- INPUT MATERIAL
[Begin]

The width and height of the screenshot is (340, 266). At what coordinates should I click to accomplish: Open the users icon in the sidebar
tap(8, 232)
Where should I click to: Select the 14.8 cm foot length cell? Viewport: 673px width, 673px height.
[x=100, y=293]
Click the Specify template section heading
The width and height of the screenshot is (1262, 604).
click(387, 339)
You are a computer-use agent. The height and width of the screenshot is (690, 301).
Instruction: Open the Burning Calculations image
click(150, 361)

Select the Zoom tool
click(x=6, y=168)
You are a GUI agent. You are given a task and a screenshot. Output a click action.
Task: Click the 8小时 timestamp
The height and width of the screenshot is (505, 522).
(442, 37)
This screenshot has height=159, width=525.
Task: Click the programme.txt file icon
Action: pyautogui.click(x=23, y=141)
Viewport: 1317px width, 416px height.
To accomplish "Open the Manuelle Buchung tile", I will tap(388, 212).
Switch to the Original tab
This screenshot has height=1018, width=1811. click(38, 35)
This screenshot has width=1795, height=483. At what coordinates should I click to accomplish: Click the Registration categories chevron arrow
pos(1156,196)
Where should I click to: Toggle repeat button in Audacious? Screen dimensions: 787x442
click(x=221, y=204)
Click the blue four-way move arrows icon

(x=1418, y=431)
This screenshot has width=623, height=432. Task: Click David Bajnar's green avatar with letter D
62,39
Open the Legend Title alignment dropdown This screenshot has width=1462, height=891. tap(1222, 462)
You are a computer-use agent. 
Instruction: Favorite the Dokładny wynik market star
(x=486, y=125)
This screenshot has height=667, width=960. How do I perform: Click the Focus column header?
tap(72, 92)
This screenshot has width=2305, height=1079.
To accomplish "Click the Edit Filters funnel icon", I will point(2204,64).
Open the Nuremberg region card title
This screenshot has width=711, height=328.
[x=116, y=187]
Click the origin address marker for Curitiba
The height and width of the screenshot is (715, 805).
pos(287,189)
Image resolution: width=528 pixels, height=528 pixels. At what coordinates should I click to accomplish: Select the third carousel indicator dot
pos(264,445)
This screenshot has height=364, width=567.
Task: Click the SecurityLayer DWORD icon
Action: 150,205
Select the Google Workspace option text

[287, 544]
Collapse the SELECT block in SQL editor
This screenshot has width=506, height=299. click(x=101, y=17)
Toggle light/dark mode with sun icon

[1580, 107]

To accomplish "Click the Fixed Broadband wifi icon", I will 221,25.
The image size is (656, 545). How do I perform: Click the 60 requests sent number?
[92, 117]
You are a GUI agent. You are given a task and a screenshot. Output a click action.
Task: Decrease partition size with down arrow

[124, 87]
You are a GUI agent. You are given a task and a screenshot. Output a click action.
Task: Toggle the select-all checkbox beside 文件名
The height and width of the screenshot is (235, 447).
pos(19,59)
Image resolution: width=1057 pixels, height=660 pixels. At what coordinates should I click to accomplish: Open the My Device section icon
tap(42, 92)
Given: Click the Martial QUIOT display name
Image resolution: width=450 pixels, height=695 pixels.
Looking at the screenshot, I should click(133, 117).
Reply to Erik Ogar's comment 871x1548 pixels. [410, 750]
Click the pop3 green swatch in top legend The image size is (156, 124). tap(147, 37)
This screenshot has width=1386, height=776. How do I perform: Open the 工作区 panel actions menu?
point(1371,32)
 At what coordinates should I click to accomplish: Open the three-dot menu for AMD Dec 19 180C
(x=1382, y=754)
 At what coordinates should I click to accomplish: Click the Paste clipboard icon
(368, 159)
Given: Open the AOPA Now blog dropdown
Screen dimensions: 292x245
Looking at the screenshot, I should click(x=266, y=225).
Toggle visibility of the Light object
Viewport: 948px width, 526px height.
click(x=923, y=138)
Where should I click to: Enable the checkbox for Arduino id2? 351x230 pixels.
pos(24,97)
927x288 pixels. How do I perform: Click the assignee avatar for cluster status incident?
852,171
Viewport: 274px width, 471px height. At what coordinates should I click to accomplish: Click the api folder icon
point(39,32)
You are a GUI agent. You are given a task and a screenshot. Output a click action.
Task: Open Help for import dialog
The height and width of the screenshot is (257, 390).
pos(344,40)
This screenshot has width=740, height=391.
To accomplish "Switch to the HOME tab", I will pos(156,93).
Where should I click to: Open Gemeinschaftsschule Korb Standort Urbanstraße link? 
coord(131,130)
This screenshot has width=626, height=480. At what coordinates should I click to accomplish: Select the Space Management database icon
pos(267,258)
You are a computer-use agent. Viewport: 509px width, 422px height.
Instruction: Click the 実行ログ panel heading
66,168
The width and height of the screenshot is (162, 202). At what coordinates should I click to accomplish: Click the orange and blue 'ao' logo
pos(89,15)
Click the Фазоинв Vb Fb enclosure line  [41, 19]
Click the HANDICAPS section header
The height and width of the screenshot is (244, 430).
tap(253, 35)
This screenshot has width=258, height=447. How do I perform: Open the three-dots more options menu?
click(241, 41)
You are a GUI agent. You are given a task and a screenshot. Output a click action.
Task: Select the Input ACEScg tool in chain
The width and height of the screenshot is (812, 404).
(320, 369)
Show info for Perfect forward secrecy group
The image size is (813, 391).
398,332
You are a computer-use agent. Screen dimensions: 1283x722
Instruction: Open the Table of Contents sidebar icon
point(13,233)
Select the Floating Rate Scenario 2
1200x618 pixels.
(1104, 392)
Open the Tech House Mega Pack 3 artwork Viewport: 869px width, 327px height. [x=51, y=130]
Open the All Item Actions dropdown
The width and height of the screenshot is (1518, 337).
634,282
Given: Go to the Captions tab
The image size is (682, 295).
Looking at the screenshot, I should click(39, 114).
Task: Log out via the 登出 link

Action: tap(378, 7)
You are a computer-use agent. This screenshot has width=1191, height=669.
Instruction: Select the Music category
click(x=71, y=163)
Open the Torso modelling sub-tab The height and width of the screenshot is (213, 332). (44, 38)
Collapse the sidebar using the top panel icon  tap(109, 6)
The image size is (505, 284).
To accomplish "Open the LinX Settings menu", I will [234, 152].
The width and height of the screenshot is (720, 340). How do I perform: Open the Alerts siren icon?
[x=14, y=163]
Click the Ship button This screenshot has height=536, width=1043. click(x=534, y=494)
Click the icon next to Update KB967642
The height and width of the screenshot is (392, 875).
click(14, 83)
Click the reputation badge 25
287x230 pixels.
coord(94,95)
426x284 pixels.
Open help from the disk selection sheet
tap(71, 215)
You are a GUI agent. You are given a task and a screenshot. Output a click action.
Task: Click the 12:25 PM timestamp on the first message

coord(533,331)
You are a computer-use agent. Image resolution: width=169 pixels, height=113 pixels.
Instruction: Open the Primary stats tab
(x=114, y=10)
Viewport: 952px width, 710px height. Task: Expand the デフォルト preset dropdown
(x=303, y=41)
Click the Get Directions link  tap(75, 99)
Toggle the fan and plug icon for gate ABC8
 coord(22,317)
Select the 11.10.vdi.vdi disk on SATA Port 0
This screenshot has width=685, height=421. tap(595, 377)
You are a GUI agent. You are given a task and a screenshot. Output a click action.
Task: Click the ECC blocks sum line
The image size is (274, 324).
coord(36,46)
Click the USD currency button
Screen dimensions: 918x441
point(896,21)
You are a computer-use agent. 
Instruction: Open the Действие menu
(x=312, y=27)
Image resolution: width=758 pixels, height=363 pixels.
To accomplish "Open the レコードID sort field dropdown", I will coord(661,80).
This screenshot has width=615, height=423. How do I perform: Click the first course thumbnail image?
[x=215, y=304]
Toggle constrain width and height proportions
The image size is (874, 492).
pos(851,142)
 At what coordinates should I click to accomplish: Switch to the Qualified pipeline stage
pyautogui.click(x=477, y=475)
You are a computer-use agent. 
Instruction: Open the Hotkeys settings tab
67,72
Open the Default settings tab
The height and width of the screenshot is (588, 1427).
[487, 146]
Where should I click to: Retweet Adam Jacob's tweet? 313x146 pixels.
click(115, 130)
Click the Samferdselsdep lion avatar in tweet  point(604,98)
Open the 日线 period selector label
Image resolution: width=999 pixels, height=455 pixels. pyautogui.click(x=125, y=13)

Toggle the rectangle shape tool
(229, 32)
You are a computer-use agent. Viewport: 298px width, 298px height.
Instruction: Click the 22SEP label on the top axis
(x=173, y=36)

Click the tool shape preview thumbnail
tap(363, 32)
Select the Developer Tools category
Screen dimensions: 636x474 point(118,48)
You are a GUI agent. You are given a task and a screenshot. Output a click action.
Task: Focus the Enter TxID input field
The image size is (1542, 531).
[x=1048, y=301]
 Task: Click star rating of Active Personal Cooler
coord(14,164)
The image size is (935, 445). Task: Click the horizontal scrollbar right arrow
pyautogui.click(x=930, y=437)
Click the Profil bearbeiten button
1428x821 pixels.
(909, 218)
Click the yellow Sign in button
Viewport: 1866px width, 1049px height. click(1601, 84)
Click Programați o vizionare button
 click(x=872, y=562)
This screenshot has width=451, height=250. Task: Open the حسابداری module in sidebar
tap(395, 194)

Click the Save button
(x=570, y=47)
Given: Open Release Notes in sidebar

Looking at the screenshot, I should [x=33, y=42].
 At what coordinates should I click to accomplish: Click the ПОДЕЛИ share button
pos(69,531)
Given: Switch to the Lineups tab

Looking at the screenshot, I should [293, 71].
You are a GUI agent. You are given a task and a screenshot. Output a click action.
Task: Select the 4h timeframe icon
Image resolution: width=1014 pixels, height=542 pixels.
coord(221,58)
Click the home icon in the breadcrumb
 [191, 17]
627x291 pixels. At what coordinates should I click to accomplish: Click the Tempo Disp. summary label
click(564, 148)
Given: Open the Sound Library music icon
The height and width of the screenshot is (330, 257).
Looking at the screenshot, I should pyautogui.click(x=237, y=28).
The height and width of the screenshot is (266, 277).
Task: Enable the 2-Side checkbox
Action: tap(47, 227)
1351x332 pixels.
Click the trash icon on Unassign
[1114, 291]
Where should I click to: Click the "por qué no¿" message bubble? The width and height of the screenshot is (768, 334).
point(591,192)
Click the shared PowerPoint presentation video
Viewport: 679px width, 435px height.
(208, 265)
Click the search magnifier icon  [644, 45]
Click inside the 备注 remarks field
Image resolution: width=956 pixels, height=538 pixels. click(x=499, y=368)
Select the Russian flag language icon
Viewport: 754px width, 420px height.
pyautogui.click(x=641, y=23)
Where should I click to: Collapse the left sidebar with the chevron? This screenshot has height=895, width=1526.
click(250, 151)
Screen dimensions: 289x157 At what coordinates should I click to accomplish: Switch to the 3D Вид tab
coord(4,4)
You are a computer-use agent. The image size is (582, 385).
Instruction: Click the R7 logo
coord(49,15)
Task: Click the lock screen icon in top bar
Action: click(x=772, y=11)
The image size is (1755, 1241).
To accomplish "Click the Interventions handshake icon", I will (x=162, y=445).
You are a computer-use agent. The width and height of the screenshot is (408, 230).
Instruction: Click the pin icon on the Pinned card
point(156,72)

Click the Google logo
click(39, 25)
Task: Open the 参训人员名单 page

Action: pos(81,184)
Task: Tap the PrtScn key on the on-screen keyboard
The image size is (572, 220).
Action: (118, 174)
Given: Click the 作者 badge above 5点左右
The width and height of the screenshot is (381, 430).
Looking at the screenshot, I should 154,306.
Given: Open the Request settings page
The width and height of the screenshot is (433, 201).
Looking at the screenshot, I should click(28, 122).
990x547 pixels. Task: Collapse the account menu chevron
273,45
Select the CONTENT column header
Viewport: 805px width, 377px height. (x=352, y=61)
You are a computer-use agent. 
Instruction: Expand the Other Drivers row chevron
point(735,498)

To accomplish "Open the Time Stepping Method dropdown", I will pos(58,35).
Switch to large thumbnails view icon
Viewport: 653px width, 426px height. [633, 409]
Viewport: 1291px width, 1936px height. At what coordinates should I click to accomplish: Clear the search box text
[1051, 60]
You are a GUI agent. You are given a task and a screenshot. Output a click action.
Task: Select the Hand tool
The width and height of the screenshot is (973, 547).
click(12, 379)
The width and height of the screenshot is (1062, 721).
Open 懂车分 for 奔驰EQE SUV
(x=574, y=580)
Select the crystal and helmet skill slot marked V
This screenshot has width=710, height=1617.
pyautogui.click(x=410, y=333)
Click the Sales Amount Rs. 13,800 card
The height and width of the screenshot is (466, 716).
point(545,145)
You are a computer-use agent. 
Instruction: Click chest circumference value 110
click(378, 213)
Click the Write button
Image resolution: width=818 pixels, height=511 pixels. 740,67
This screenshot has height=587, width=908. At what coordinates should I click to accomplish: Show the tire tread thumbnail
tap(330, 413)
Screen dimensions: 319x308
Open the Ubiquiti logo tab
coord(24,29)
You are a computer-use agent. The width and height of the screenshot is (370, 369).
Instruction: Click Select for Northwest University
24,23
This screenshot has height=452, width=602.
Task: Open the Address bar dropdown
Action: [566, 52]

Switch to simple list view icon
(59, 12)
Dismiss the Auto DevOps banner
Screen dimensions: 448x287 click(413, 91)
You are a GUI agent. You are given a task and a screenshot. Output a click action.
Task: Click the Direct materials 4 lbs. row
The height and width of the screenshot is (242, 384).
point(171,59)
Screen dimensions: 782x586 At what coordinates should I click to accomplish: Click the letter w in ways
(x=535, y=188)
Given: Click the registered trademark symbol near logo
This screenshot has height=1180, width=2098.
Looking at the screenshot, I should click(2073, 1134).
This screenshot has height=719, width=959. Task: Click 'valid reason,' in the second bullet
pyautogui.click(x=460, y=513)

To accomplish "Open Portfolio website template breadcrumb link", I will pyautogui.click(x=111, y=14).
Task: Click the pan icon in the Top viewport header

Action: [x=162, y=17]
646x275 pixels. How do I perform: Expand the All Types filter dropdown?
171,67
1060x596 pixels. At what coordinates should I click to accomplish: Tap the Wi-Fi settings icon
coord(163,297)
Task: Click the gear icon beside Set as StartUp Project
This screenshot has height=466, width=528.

[End]

- WRITTEN PROBLEM
Rewrite the lines from the start of the records through the line containing "click(x=6, y=168)" as a numbered list, leaving out blank lines.

- THE OUTPUT
1. The width and height of the screenshot is (340, 266). At what coordinates should I click to accomplish: Open the users icon in the sidebar
2. tap(8, 232)
3. Where should I click to: Select the 14.8 cm foot length cell? Viewport: 673px width, 673px height.
4. [x=100, y=293]
5. Click the Specify template section heading
6. The width and height of the screenshot is (1262, 604).
7. click(387, 339)
8. You are a computer-use agent. The height and width of the screenshot is (690, 301).
9. Instruction: Open the Burning Calculations image
10. click(150, 361)
11. Select the Zoom tool
12. click(x=6, y=168)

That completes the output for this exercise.